Wien - Mit der Einvernahme des Drittangeklagten Dejan V. und der Erörterung der Sachverständigengutachten ist am Donnerstag der Prozess um den sogenannten Wiener Handgranatenmord fortgesetzt worden. Der 30-Jährige soll in die mörderischen Pläne des Hauptangeklagten Kristijan H. zur Gänze eingeweiht gewesen sein, als er diesen in der Nacht auf den 11. Jänner 2014 zum Tatort nach Ottakring begleitete.

"Für den Mord kann ich nix dafür", hielt Dejan V. dem Staatsanwalt am Tag nach der Verhandlungseröffnung entgegen. Er sei "auf einen Betrug eingestellt gewesen". Kristijan H. habe ihn gebeten, einen vermeintlichen Diesel-Verkäufer zu mimen, der Zlatko N. (45) und Horst Waldemar W. (57) vorgeblich um 20.000 Euro Treibstoff überlassen wollte. In der Odoakergasse angelangt, habe Kristijan H. die beiden Männer, mit denen dieser in der Vergangenheit ertragreiche illegale Geschäfte abgewickelt hatte, begrüßt und sich dann zu Zlatko N. ins Auto gesetzt.
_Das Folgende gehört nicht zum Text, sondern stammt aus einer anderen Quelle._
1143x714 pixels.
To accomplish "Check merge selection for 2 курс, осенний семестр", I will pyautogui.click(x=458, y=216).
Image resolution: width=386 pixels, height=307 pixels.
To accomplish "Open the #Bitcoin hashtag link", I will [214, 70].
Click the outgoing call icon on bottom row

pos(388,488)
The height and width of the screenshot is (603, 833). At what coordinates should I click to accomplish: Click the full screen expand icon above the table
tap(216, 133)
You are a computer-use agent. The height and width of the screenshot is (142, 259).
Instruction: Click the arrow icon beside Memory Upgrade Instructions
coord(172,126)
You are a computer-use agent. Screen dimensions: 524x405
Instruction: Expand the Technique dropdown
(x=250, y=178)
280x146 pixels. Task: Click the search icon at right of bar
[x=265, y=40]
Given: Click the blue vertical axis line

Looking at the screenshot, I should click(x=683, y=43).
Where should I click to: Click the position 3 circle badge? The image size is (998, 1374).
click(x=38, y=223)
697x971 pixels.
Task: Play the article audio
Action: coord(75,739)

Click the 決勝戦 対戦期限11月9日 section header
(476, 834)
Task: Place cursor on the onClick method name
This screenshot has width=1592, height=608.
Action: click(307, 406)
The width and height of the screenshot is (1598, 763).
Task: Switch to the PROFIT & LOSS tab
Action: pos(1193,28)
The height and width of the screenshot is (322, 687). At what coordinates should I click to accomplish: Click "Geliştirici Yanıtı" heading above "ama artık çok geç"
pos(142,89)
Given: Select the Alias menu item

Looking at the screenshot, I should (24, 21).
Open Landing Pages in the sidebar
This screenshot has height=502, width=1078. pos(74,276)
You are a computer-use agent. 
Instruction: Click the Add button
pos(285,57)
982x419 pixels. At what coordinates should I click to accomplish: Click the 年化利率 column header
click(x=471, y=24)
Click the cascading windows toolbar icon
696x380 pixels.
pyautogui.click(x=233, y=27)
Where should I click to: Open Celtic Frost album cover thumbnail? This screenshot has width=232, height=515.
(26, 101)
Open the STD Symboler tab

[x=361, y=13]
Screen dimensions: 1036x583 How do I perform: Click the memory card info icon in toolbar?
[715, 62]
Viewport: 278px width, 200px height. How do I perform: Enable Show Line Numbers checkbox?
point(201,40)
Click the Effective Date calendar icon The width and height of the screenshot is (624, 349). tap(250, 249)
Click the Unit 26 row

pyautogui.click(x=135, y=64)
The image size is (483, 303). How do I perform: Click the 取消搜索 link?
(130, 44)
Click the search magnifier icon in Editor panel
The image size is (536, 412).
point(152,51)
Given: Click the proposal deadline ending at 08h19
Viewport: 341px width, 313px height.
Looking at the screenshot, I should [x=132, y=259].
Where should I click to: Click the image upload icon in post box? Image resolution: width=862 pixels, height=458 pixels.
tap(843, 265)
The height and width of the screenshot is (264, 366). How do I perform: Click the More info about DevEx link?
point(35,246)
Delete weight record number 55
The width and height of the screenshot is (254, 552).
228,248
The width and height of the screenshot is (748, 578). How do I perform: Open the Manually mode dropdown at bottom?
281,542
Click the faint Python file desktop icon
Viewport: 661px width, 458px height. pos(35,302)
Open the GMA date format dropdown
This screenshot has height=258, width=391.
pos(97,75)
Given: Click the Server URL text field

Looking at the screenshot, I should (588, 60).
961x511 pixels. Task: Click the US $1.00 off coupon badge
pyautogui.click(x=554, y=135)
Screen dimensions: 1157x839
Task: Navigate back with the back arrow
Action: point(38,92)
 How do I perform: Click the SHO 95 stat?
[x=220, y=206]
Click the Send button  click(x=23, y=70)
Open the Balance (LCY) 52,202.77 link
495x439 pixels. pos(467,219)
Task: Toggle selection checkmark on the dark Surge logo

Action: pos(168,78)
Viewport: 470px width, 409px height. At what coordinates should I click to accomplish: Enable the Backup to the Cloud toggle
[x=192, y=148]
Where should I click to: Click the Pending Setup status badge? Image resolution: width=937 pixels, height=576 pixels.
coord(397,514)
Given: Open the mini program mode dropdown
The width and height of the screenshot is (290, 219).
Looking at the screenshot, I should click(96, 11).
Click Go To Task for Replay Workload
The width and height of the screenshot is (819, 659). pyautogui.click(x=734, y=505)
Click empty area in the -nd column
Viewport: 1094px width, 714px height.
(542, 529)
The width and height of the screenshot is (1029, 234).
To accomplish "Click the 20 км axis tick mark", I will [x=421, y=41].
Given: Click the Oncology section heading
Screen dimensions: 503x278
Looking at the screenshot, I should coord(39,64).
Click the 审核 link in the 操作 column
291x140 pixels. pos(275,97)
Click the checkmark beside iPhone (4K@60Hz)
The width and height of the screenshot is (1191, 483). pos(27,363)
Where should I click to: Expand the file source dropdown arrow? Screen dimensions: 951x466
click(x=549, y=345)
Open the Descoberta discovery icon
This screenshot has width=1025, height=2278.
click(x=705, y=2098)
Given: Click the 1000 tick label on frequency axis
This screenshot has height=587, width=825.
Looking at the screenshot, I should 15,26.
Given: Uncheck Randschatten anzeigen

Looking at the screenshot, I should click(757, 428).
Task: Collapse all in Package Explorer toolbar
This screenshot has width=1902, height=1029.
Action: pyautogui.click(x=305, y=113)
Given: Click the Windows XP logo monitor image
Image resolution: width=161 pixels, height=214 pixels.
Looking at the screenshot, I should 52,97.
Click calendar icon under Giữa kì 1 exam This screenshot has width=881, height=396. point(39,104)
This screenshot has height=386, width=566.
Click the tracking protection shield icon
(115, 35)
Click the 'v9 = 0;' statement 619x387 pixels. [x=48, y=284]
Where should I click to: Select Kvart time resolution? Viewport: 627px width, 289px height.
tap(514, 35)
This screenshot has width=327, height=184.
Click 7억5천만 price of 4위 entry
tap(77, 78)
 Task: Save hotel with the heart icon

"Dann hab' ich laute Gespräche gehört. Dann hab' ich Schüsse gehört. Ich war komplett wie einbetoniert", schilderte der 30-Jährige das weitere Geschehen. Zunächst habe er gar nicht mitbekommen, wer die Schüsse abgegeben hatte: "Ich hab' mir gedacht, das gibt es nicht. Ich war total im Schock. Starr." Es habe seitens Kristijan H. "nie geheißen, dass es einen Anschlag gibt". Dieser habe dann auch noch eine Handgranate gezündet und auf den Beifahrersitz geworfen. Horst Waldemar W. habe noch aussteigen wollen: "Er hat es leider nicht mehr geschafft".

"Ich weiß nicht, warum ich angeklagt bin"

Wie Gerichtsmediziner Nikolaus Klupp ausführte, zerfetzte die Granate dem 57-Jährigen die linke Hand und eröffnete dessen Bauch- und Brusthöhle. "Die linke Hand wurde im Bereich der Handwurzel amputativ abgesetzt", so der Gutachter. Der 1,64 Meter große und 124 Kilogramm schwere Mann habe ein "Explosionstrauma" erlitten, das eine "Überstreckung der Körperhauptschlagader" bewirkte. Nicht zuletzt aufgrund seines Körperumfangs - laut Gutachten wies das Bauchfett eine Dicke von zehn Zentimetern auf - trat nicht unmittelbar der Tod ein. Horst Waldemar W. soll sogar noch um Hilfe gerufen haben und erlag erst während des Transports ins Krankenhaus seinen Verletzungen. Todesursächlich war der immense Blutverlust.

Dagegen war Zlatko N. auf der Stelle tot, dem Kristijan H. mit einem Revolver aus einer Entfernung von weniger als 30 Zentimeter in den Kopf und danach noch zwei Mal in die Brust geschossen hatte.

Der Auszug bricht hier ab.